Arrisco dizer que a escolha de ‘Sohl’ não foi gratuita. Em alemão, ‘die Sohle’ pode significar ‘sola’. Ainda que a grafia não corresponda fielmente, há no eu-lírico de Solange Sohl muita clareza e nenhum idealismo a respeito do mundo; é um eu-lírico, como na metáfora popular, com os pés no chão.

O eu-lírico sente-se estagnado – enquanto a vida corre na segunda estrofe – ferido, entre a vida e a morte; tem o coração pregado, entretanto, não perdeu a capacidade de enxergar; tem os olhos cheios d’água, mas não consegue chorar. É um estado de suspensão constante.

Natureza Morta é a captura de um processo suspenso, sem retorno ou continuidade. A despeito desse estado, existe esperança no poeta, na criança, nas cartas. Havia ainda algo entre os versos de 1928, Pagu era selvagem./ Inteligente/ E besta…,e os de 1948, Espetaram, hein? a ave na parede.

_Material de origem_.
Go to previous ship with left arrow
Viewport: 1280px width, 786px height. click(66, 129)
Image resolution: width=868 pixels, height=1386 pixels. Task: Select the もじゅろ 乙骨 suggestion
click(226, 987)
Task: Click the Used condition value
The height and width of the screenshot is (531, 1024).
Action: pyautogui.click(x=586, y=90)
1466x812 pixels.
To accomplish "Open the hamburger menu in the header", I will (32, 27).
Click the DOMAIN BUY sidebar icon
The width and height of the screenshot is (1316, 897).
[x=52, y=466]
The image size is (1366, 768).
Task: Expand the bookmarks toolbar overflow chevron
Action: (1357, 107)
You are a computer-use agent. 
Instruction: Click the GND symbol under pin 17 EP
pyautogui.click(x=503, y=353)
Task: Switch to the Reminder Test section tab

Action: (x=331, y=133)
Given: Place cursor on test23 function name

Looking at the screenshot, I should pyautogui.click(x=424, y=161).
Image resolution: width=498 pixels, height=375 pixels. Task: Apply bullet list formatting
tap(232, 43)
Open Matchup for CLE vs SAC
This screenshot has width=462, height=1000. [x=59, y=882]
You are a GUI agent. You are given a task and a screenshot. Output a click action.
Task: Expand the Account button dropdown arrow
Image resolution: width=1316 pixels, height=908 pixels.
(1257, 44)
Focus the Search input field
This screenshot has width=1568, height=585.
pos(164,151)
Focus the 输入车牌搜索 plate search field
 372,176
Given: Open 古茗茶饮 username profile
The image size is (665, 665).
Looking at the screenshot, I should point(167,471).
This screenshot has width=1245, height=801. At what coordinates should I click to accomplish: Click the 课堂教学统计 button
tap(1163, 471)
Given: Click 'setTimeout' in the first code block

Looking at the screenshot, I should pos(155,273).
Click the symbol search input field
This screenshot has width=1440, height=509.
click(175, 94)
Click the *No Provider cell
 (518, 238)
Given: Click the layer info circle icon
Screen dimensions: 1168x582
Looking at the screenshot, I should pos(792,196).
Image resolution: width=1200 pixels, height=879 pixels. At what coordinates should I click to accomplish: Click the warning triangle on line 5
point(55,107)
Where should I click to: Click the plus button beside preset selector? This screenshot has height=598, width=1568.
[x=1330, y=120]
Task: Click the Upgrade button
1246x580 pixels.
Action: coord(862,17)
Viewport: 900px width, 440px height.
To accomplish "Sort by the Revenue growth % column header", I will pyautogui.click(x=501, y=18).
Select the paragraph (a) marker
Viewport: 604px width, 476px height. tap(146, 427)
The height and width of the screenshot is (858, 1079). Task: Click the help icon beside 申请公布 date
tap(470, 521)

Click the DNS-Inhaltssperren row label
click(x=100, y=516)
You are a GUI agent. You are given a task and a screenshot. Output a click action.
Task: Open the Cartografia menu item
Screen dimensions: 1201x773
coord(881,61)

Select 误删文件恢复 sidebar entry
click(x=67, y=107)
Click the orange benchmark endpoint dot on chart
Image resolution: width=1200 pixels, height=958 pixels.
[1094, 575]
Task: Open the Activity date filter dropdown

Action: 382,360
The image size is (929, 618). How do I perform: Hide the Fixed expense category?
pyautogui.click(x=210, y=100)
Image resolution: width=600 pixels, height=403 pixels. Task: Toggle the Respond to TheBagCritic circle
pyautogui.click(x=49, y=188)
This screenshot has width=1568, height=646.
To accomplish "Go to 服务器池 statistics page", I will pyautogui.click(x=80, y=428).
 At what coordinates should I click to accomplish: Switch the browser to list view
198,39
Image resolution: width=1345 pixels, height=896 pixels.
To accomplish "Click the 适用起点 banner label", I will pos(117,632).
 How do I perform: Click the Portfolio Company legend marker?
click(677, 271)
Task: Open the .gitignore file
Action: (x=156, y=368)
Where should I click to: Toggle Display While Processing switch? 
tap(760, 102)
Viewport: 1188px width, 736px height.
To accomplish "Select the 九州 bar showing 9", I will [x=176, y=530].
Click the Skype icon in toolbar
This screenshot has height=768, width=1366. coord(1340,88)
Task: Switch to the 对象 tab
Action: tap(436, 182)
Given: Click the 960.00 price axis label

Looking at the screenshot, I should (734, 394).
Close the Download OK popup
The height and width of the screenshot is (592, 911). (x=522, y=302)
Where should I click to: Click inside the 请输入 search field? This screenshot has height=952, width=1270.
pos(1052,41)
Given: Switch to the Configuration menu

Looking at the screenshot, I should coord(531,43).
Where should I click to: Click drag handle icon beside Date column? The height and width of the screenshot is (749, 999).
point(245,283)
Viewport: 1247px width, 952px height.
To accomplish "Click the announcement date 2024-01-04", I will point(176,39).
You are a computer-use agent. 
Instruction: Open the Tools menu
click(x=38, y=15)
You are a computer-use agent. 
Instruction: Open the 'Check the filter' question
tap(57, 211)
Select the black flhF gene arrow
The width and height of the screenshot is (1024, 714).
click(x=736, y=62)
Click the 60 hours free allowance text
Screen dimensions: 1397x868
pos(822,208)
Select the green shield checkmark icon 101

_Instruções da tarefa_.
Indique se cada afirmação abaixo está de acordo com o texto do exercício. Responda sim ou não e cite literalmente as palavras do texto que decidem a questão.
1. Em alemão, "die Sohle" pode significar "sola".
2. O eu-lírico consegue chorar.
3. Natureza Morta capta um processo que tem retorno.

_Resposta do exercício_.
1. Sim: "Em alemão, ‘die Sohle’ pode significar ‘sola’."
2. Não: "tem os olhos cheios d’água, mas não consegue chorar."
3. Não: "Natureza Morta é a captura de um processo suspenso, sem retorno ou continuidade."